Scientist Pat Spain Travels The Globe Seeking Legendary Creatures

Some of the hyper-educated sign their names with “doctor” or “esquire” but no title is as much fun as Pat Spain’s.

Spain refers to himself, quite accurately, as a “microbiologist, wildlife scientist and beast hunter.”

Yes, it’s as exciting as it sounds. Part adventurer, part explorer and all scientist, Spain stakes out legendary creatures in National Geographic Channel‘s Beast Hunter, airing Fridays beginning March 4.

He searches for the “man ape” of Sumatra; a one-eyed, smelly monster with claws, in Brazil; a swamp monster in the Congo; a sea serpent in British Columbia and a Mongolian death worm.

“The goal of the show isn’t so much the search for the creature, but for the evidence,” he says. “Capturing a live one is the gold standard, to have a specimen in a museum that can be compared to all other known species so you can define a new species. Without the body there have been new species named, based on incredibly good video and photographic proof that was not altered in any way.”

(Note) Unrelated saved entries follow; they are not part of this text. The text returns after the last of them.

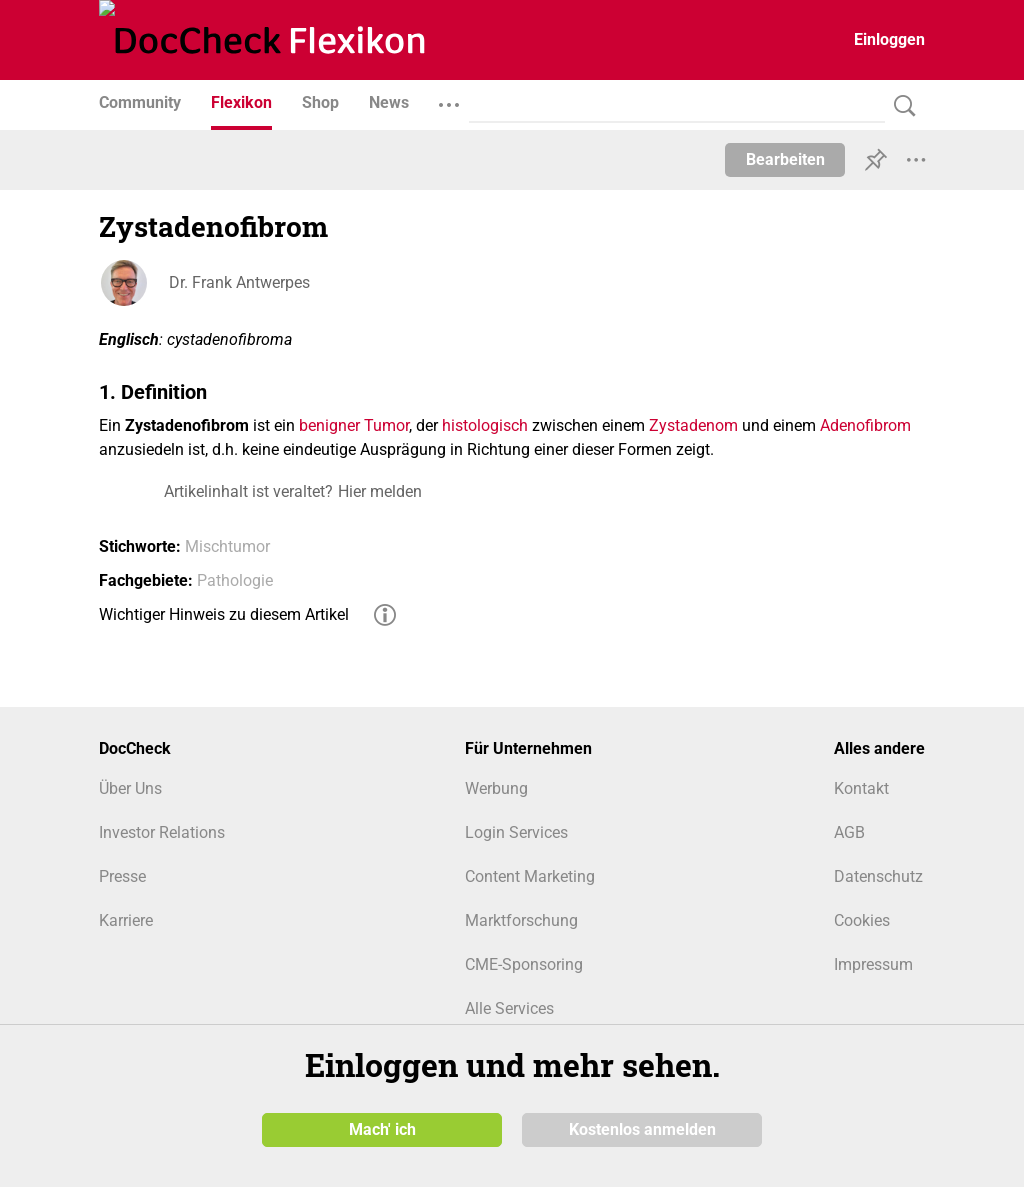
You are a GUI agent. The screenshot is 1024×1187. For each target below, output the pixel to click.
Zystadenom (693, 425)
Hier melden (380, 491)
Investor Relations (162, 832)
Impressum (873, 964)
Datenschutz (878, 876)
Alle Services (509, 1008)
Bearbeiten (785, 159)
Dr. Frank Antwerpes (239, 282)
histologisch (485, 425)
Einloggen (889, 39)
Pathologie (235, 580)
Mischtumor (227, 546)
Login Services (516, 832)
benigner (329, 425)
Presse (122, 876)
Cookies (862, 920)
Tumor (386, 425)
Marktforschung (521, 920)
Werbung (496, 788)
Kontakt (861, 788)
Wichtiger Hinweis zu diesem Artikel (224, 614)
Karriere (126, 920)
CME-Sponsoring (524, 964)
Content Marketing (530, 876)
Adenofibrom (865, 425)
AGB (849, 832)
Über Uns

Spain’s unadulterated enthusiasm as a lifelong naturalist combined with his scientist’s natural skepticism make the five-part series fun and credible. The pilot does a good job of setting the series’ pace and reasoning: He endures great heights — trekking 6,000 feet above sea level — and tremendous depths, shaking from hypothermia in a narrow canoe going across the water in a dormant volcano.

He seeks eyewitnesses who have been terrified by the beasts. They’re believable because they don’t want to discuss their experience, meaning there’s not a reality show hopeful among them. Their accounts, from different vantage points, and from people who do not know one another, are strangely similar.

“I really hope it makes them take a second look,” Spain says of viewers. “And helps them see the world is so mysterious and things we haven’t found and how exciting that is. I think we have lost that sense of wonder.”

Despite working as a scientist for a biotech company, Spain retains a passion for exploration. He reasons that had someone described the megamouth shark before the deep-water breed was discovered in 1976, it would have sounded like a sea monster.

For now, all he can do is collect the stories and try tracking evidence, hoping it results in a previously undocumented beast.

“I hope to show how unusual the world is,” Spain says.